However, further innovations are needed before the technology can reach its full potential. In principle, CAR T-cell therapies work because they are engineered with a chimeric antigen receptor (CAR) that is designed to recognise a cancer antigen expressed on the surface of that patient’s cancer cells. When the CAR T-cell therapy is administered to the patient, these CAR T-cells coordinate a targeted immune response against the patient’s cancer.
Ideally, the antigen for a traditional CAR T cell (or a T cell) would be universally and homogeneously expressed on cancer cells, but never expressed on healthy cells. In practice, this "perfect" cancer antigen likely does not exist for solid tumors where antigen expression is heterogeneous, and where overlap between antigen expression on cancer and healthy cells is common.
Two acceptable antigen candidates have been identified for blood cancers (CD19 or B-cell maturation antigen). These antigens are highly expressed in some blood cancers, but they are not cancer-specific.
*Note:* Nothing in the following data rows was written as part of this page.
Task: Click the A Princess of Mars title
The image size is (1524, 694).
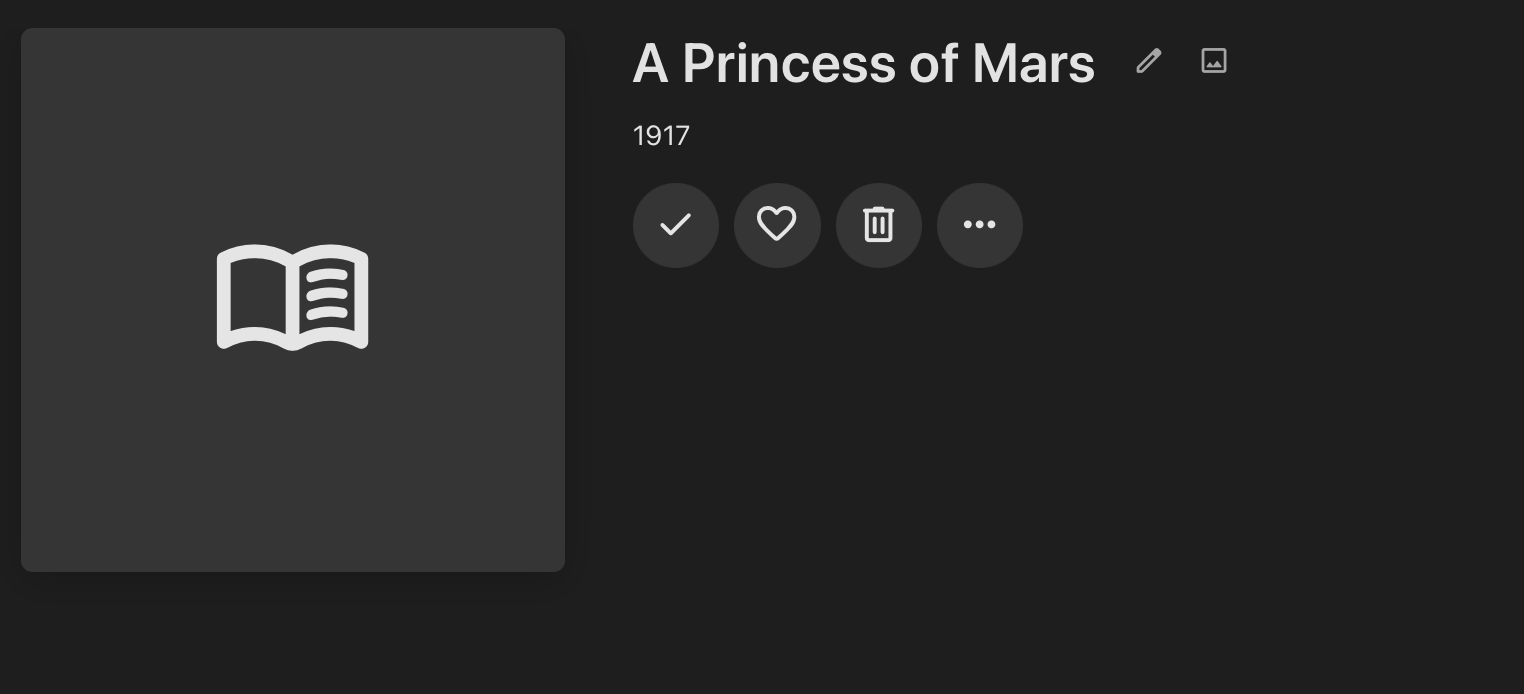Action: [x=864, y=63]
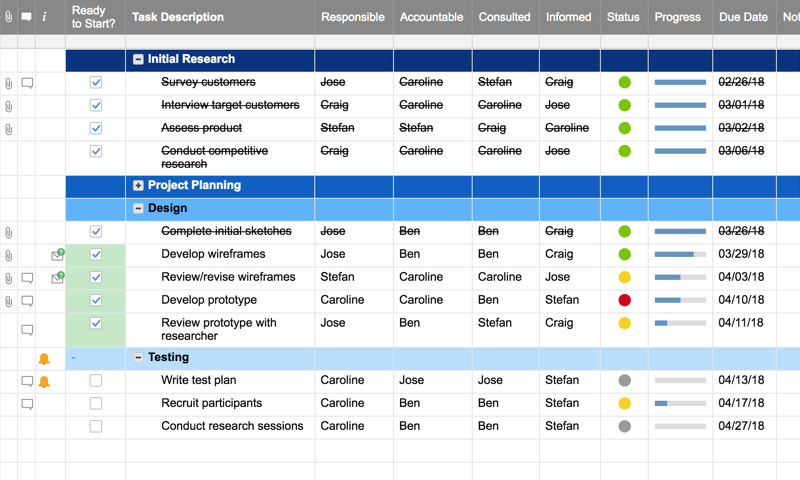Click the envelope icon on Develop wireframes row
Image resolution: width=800 pixels, height=480 pixels.
[x=57, y=255]
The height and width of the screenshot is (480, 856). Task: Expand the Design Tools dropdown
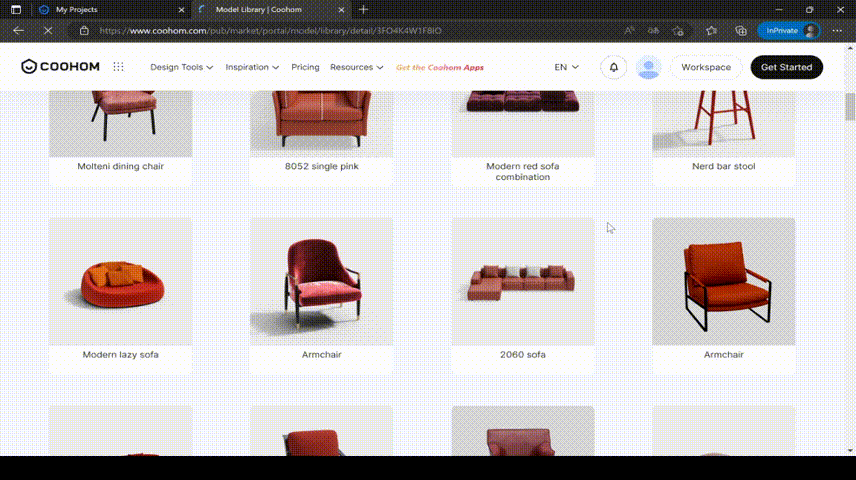(x=181, y=67)
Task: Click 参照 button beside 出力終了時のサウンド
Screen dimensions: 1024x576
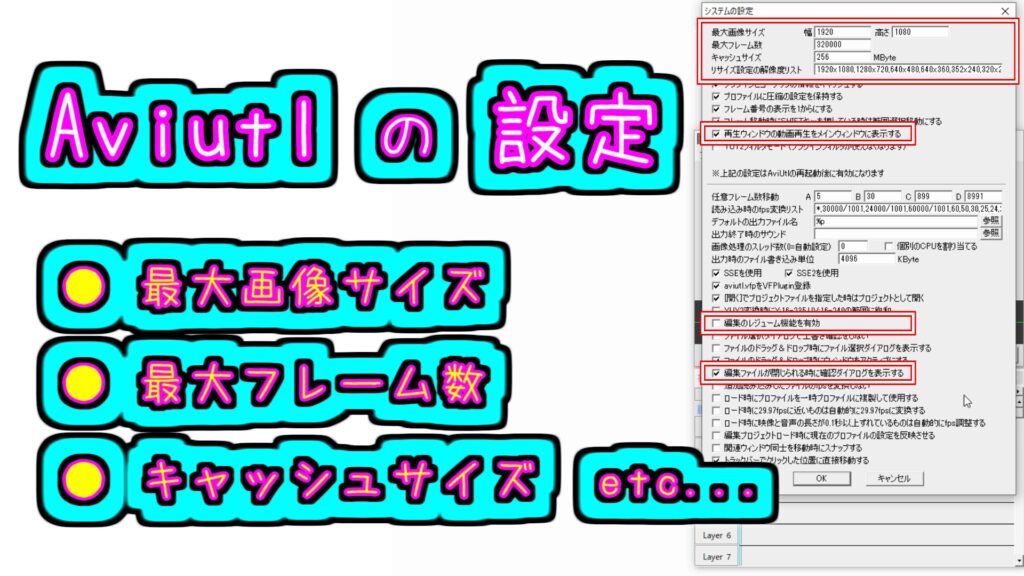Action: pos(990,232)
Additionally, in an immune evasion strategy, known as antigen loss, some patients who have received approved CAR T-cell therapies relapse because some of their cancer cells either lack or stop expressing the antigen targeted by their CAR T-cell therapy.
Ongoing challenges with CAR T-cell safety and efficacy reflect fundamental limitations of the initial aim of CAR T-cell development – to engineer cancer-targeting T cells that mirror the function of T cells. Now, efforts to develop more targeted and controlled CAR T-cells reflect a new aim: to engineer CAR T-cells with capabilities that give them distinct advantages over T-cells and first-generation CAR T-cell therapies.